Résultats et impact attendus :
EPIBEL intègre la COVID-19 dans la longue histoire des épidémies en Belgique, avec un accent particulier sur la vulnérabilité et les inégalités en termes de résilience. À cette fin, EPIBEL développera cinq outils de travail présentant un intérêt particulier pour la recherche et les politiques:
(1) un aperçu historique actualisé des foyers mortels de maladies épidémiques en Belgique/au sud des Pays-Bas,
(2) les profils socio-économiques et démographiques de la mortalité épidémique de la Peste à la COVID-19,
(3) un atlas des épidémies et des inégalités,
(4) des indicateurs de l'emploi, de l'aide sociale et de la mortalité avant, pendant et après les épidémies,
(5) une matrice politique avec des mesures et leur impact sur la mortalité, la vulnérabilité et la résilience.

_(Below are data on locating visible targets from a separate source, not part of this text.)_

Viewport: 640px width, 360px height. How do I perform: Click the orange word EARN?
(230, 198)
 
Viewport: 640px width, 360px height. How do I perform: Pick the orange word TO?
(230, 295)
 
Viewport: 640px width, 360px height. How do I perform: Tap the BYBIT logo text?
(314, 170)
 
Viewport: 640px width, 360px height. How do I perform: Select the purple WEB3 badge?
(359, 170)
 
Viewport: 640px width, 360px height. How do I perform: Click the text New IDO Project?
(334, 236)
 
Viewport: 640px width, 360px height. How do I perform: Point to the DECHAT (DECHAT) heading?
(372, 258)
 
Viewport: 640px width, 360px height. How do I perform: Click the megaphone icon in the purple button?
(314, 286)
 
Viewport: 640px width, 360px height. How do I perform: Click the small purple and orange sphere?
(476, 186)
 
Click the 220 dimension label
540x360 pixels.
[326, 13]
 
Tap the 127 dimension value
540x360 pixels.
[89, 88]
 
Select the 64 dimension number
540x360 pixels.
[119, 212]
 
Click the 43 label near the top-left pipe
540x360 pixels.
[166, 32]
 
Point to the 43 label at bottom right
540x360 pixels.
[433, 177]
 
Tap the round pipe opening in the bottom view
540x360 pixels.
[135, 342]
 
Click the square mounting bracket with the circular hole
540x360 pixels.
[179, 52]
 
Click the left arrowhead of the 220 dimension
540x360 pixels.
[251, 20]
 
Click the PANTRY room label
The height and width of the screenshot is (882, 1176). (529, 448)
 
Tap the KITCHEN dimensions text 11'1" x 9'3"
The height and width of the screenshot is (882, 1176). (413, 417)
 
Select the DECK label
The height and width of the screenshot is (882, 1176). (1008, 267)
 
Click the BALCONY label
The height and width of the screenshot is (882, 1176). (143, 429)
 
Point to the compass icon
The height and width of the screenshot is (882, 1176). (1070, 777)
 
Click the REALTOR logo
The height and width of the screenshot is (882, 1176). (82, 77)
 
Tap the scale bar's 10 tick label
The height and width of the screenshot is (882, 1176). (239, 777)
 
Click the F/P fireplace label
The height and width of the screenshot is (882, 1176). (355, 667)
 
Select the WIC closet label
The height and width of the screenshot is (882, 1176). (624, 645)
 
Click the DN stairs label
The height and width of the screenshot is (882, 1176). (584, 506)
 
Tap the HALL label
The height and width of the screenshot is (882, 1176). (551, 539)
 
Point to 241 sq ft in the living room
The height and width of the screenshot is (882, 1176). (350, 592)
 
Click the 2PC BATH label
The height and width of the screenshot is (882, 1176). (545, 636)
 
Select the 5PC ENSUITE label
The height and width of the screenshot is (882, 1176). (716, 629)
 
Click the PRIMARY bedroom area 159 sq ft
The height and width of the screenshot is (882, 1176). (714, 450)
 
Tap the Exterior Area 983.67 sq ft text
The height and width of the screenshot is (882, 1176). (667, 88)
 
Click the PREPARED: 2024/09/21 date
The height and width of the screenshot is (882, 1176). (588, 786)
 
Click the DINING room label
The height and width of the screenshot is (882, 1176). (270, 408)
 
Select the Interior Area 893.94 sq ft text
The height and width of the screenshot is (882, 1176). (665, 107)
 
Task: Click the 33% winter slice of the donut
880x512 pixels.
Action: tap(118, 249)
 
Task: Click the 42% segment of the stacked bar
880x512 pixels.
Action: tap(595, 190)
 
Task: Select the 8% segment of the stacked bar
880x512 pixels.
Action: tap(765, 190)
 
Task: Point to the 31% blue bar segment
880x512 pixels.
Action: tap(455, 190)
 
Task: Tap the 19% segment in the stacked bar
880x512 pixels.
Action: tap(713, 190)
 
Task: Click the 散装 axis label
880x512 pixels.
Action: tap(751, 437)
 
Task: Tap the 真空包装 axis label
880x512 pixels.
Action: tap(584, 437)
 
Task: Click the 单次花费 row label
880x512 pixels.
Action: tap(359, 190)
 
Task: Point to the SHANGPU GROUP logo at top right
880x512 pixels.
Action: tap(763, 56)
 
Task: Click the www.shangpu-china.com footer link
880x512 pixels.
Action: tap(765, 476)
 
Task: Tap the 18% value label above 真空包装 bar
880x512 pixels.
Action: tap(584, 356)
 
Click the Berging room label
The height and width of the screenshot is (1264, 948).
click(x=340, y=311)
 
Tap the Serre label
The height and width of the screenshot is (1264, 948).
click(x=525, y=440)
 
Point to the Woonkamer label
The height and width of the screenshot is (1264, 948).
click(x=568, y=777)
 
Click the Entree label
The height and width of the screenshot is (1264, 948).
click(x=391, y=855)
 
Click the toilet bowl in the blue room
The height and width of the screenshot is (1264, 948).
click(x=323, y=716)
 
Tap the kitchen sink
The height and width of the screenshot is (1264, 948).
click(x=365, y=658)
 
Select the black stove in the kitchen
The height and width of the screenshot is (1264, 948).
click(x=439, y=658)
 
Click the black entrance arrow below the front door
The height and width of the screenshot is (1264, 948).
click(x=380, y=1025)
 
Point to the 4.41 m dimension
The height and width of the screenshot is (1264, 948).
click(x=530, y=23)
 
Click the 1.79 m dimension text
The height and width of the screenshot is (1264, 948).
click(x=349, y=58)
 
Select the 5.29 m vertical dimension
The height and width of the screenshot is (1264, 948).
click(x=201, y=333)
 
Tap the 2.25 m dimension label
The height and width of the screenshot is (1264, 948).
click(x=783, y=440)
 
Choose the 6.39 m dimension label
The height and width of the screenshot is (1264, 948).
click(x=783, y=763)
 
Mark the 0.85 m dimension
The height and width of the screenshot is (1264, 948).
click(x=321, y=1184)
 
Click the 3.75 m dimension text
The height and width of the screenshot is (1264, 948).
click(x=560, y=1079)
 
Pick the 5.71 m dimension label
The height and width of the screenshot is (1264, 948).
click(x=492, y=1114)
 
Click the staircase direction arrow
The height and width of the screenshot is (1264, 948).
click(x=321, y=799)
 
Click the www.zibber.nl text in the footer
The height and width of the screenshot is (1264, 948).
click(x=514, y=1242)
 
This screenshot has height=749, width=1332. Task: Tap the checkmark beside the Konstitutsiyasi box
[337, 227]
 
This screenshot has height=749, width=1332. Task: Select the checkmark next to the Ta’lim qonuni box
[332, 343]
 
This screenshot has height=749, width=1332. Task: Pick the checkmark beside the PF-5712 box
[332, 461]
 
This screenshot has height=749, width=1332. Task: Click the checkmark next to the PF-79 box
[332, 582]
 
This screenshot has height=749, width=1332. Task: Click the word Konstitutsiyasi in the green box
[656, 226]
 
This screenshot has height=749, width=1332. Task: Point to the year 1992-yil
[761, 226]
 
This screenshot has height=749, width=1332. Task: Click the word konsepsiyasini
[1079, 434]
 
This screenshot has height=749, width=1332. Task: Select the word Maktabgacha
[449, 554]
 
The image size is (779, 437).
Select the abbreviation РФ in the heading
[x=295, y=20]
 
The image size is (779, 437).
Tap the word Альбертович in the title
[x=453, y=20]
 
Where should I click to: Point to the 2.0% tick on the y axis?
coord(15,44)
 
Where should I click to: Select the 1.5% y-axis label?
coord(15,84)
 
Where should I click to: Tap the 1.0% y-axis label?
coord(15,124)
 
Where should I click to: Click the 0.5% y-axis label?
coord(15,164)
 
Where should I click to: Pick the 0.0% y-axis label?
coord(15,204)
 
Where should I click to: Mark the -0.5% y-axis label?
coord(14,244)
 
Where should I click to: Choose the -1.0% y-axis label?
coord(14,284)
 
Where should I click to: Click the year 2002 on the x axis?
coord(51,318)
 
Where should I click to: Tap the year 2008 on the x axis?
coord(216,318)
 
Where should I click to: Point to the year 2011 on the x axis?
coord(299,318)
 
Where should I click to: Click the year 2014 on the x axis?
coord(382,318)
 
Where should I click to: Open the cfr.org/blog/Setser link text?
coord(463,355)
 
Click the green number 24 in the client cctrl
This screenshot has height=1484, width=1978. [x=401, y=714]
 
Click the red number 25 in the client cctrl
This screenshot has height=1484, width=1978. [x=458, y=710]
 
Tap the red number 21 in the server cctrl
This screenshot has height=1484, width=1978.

Les résultats seront communiqués par le biais d'articles scientifiques et de notes brèves semestrielles.
En outre, EPIBEL traduira ses résultats en présentations et outils destinés à différents groupes cibles, des écoles (secondaires) sur les soins de santé aux historiens de la famille.
De cette manière, EPIBEL veut contribuer au développement d'une mémoire pandémique en Belgique. Ce faisant, EPIBEL souhaite contribuer à l’élaboration et au renforcement d’un système de veille durable pour les futures pandémies et dans l'élaboration de politiques qui tiennent compte de l'impact inégal des pandémies, afin de réduire la vulnérabilité et de renforcer la résilience de la société.